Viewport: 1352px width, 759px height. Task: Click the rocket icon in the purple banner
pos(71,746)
* * *
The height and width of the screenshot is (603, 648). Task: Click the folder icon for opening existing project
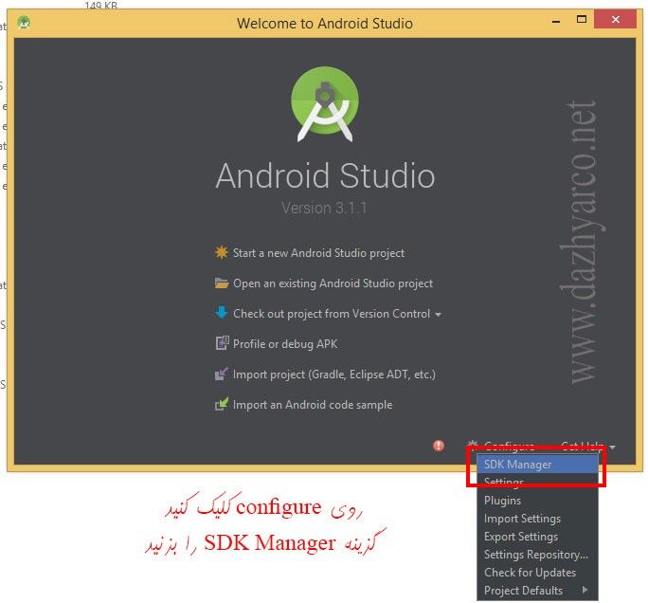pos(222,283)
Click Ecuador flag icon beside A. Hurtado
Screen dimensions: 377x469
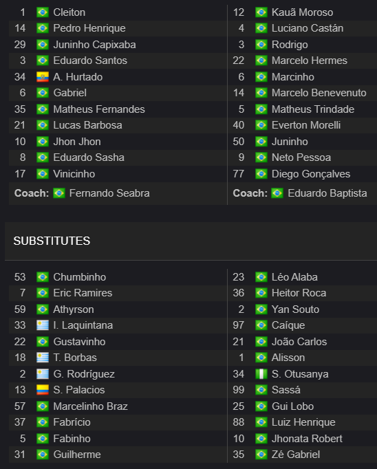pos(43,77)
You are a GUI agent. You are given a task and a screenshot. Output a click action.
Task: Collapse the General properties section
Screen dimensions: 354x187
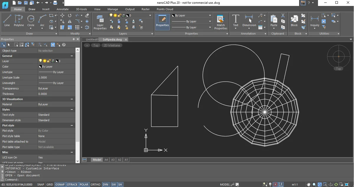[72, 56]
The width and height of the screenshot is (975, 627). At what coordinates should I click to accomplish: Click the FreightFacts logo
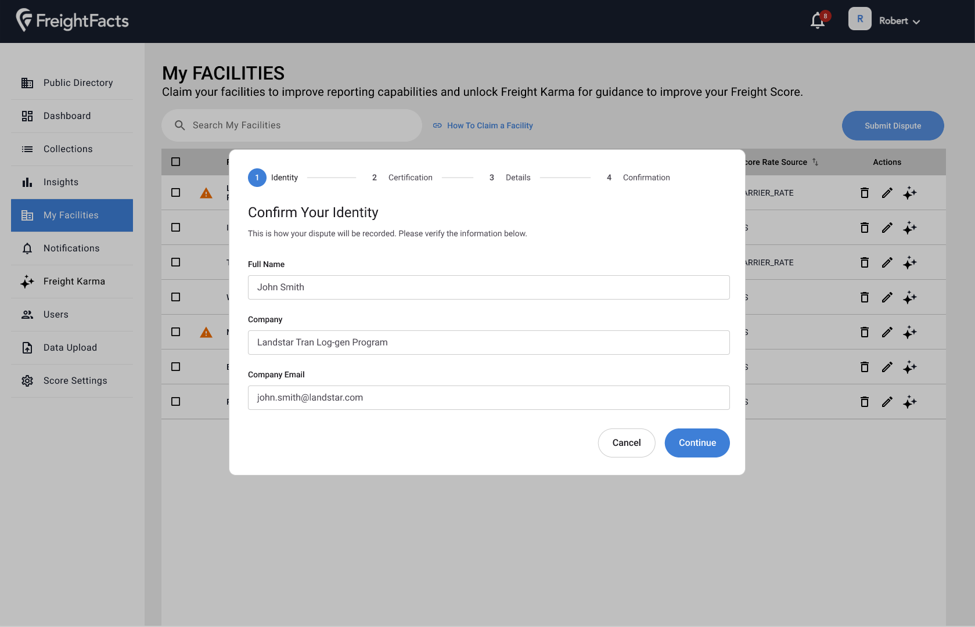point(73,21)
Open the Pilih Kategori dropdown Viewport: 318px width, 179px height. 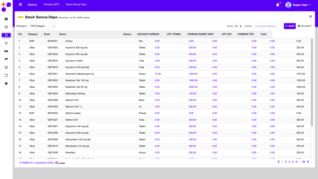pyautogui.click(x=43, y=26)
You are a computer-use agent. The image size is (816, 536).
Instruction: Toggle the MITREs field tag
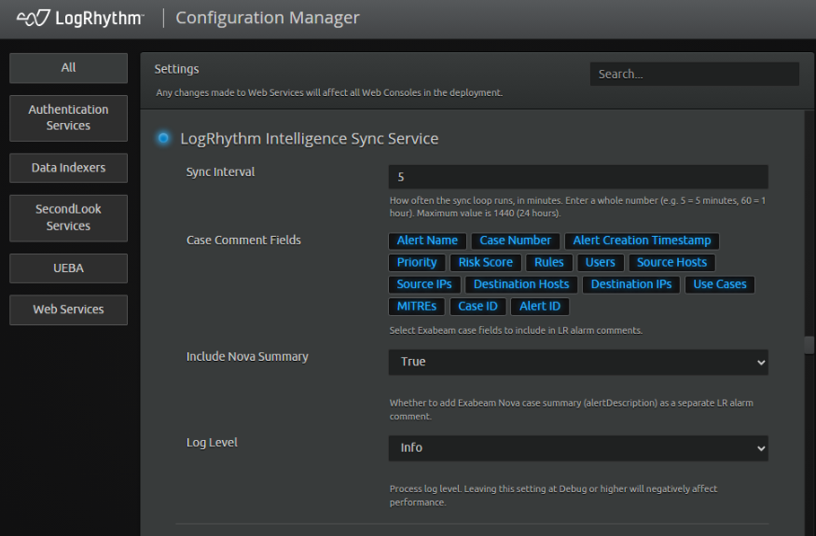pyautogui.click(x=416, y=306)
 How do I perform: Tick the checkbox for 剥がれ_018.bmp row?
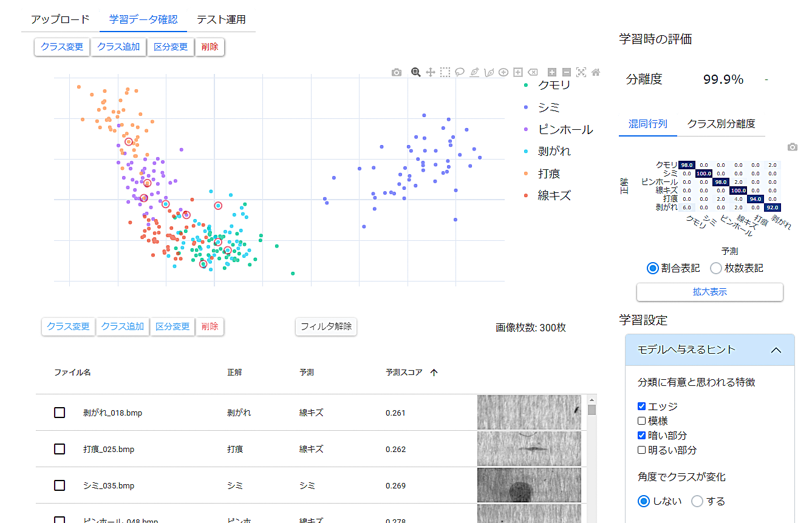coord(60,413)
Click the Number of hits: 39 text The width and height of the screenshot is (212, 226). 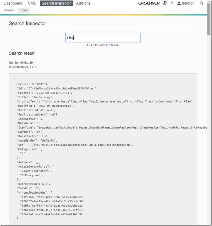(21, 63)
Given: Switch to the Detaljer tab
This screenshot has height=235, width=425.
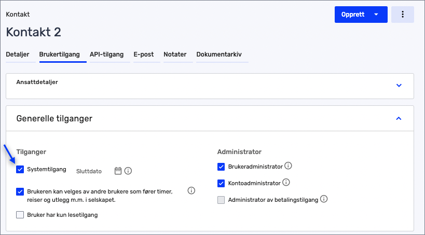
* * *
■ **WHAT YOU HAVE TO DO**: The required output is every line above from the one with "Given: Switch to the Detaljer tab" down to the one with "This screenshot has height=235, width=425.", restated word for word, ends included.

■ **RESPONSE BELOW**:
Given: Switch to the Detaljer tab
This screenshot has height=235, width=425.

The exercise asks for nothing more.